Bab 61-70

104 8 0
                                    

Bab 61

Sheng Kangle baru-baru ini kehilangan "pasangan nasinya" dan sangat sedih.

Tapi tidak ada cara lain. Dia hanya bisa makan makanan menjijikkan itu di kafetaria saja.

Dengan wajah tanpa ekspresi, dia berjalan melewati koridor bolak-balik dari sekolah, berjalan mengitari bebatuan, dan tiba di sudut barat laut sekolah daerah.

Masuk akal bahwa tempat tersibuk di sekolah daerah seharusnya adalah Paviliun Wenzhiting dan kafetaria. Paviliun Wenzhiting adalah tempat para siswa berdiskusi tentang ilmu "tit-for-tat", sehingga harus meriah.

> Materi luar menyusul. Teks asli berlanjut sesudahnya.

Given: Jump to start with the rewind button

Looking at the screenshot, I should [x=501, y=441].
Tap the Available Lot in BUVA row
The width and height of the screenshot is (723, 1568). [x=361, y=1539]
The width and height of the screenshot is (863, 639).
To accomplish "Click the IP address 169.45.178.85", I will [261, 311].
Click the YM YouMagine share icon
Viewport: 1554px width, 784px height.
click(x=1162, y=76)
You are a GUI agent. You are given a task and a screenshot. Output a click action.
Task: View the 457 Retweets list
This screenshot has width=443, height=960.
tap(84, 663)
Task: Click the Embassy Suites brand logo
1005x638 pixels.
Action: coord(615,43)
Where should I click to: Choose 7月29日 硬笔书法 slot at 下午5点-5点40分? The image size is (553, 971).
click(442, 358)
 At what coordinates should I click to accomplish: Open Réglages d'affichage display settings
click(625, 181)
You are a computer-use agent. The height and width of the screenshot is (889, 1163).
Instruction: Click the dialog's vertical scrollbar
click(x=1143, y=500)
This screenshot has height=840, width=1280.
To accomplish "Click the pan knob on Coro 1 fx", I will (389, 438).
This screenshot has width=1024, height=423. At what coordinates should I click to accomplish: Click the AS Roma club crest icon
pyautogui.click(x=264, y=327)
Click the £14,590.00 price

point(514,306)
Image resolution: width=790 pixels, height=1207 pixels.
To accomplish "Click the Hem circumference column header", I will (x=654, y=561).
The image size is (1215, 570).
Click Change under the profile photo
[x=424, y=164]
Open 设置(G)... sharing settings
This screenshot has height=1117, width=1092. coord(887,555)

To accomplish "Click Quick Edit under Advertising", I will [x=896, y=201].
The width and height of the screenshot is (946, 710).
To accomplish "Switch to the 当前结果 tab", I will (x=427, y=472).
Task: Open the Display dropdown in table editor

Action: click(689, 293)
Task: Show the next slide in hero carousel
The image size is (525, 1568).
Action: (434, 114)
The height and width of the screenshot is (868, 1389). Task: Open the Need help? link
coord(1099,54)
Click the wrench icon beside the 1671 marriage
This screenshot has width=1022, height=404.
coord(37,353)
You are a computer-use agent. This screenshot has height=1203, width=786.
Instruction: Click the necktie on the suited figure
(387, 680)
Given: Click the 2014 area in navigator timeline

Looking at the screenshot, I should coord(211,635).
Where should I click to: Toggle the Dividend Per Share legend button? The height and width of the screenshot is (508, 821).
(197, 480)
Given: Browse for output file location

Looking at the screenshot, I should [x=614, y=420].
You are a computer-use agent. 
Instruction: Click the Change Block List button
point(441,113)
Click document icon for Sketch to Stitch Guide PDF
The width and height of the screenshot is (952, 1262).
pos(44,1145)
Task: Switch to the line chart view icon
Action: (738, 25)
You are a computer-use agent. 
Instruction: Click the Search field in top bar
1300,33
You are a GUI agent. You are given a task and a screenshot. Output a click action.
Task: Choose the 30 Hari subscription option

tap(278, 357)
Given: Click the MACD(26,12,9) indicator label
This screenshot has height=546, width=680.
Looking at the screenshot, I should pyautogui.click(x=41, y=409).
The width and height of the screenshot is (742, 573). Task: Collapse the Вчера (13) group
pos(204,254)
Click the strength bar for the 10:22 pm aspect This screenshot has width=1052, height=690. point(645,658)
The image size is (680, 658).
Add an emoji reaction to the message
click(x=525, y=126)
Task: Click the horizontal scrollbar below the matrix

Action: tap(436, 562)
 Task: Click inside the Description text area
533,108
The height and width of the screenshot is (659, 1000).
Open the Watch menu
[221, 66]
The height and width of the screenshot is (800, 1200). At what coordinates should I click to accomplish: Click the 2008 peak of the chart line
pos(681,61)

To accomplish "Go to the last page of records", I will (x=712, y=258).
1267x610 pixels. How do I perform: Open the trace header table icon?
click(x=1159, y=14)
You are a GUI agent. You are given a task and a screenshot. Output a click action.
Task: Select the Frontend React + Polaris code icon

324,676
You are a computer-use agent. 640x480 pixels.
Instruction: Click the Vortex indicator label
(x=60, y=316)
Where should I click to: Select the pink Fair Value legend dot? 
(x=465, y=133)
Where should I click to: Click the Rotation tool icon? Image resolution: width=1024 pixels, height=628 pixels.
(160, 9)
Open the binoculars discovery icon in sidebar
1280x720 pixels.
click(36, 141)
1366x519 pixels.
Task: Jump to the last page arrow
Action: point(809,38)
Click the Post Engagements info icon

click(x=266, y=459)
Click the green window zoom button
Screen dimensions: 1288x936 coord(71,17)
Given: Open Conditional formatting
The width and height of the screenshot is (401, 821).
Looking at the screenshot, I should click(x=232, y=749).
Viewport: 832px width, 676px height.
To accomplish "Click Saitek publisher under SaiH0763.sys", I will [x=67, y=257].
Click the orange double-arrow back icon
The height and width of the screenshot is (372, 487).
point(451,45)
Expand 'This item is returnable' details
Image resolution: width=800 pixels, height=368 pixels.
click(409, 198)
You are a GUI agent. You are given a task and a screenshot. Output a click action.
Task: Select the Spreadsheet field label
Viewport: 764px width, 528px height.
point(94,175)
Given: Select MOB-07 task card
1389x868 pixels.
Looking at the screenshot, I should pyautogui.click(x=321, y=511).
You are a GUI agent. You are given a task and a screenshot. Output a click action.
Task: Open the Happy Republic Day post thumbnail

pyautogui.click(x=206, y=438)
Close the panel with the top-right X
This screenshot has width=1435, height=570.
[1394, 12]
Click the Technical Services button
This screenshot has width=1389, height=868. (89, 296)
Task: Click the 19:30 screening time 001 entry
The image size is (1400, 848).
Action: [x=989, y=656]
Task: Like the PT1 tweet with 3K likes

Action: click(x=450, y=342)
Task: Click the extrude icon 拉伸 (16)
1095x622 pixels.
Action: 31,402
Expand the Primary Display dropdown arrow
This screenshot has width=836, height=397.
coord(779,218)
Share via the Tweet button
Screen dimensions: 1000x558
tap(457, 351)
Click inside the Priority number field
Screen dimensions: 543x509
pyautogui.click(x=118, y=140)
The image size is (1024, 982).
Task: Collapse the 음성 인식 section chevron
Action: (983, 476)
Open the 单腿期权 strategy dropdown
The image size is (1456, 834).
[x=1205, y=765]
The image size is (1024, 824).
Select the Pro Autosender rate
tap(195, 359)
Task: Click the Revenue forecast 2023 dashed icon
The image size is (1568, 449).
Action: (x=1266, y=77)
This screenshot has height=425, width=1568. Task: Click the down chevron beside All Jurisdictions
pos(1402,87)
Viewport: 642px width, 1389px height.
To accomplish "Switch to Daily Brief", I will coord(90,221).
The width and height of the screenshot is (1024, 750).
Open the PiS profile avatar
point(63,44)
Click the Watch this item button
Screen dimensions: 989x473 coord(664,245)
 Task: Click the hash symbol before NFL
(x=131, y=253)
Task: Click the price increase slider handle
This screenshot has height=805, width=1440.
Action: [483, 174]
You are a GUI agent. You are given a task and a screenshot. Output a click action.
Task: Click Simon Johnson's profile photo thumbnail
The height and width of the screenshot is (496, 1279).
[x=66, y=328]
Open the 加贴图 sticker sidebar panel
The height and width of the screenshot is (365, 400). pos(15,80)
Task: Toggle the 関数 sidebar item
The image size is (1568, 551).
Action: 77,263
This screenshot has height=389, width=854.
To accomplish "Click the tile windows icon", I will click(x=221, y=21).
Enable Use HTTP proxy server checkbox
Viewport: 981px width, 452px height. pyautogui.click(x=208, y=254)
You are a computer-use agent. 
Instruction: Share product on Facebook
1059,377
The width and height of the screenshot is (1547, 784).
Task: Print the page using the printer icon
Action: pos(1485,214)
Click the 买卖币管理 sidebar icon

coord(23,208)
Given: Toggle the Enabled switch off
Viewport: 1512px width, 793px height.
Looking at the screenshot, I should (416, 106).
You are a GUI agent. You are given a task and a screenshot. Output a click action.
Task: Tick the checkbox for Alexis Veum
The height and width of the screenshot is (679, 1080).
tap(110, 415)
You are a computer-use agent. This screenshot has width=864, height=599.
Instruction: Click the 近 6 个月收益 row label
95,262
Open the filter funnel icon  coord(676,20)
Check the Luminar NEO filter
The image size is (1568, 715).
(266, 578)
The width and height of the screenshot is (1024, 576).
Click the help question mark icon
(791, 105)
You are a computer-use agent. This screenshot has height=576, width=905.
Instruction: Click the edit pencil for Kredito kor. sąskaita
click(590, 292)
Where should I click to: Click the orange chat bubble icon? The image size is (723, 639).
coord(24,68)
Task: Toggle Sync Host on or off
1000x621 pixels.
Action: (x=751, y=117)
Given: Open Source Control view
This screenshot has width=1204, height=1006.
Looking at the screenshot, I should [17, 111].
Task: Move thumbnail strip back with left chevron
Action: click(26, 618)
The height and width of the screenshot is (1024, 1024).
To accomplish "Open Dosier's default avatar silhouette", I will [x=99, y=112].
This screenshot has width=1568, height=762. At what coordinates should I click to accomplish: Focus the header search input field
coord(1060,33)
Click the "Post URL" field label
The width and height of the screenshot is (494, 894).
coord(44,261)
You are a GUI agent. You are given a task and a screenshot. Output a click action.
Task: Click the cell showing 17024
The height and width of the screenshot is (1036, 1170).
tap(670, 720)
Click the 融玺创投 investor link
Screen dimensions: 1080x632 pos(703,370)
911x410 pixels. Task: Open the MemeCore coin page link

Sedangkan untuk kantin, meski tidak ada pembicaraan tentang makan atau tidur, namun makan merupakan waktu yang jarang bagi siswa sekolah daerah untuk bersantai, jadi wajar saja harus lebih meriah. Tapi kantin sekolah daerah mereka begitu sepi hingga sunyi.

Sheng Kangle selalu merasa bahwa ini bukan masalahnya sendiri. Lagipula, tidak ada siswa yang menganggap kafetaria ini enak, kecuali mereka sangat lapar hingga belum makan selama tiga hari.

“Beri aku satu.” Sheng Kangle menyerahkan mangkuknya dengan suara pelan, mengeluarkan beberapa koin besar di tangan kanannya dan memasukkannya ke dalam keranjang.

Si juru masak mengatupkan bibirnya, mengangkat tangannya untuk mengambil sendok besar, dan menyendoknya ke dalam baskom. Ini puding telur.

Begitu saja, sang juru masak pun menyekop puding telur menjadi beberapa bagian. Dengan berjabat tangan, sesendok penuh puding telur yang semula berkurang setengahnya dalam sekejap.

Sheng Kangle tidak berani berbicara dalam kemarahan, tetapi diam-diam mengutuk dalam benaknya bahwa juru masak tua itu harus pulang untuk mengurus dirinya sendiri karena dia sudah tua dan tangannya gemetar.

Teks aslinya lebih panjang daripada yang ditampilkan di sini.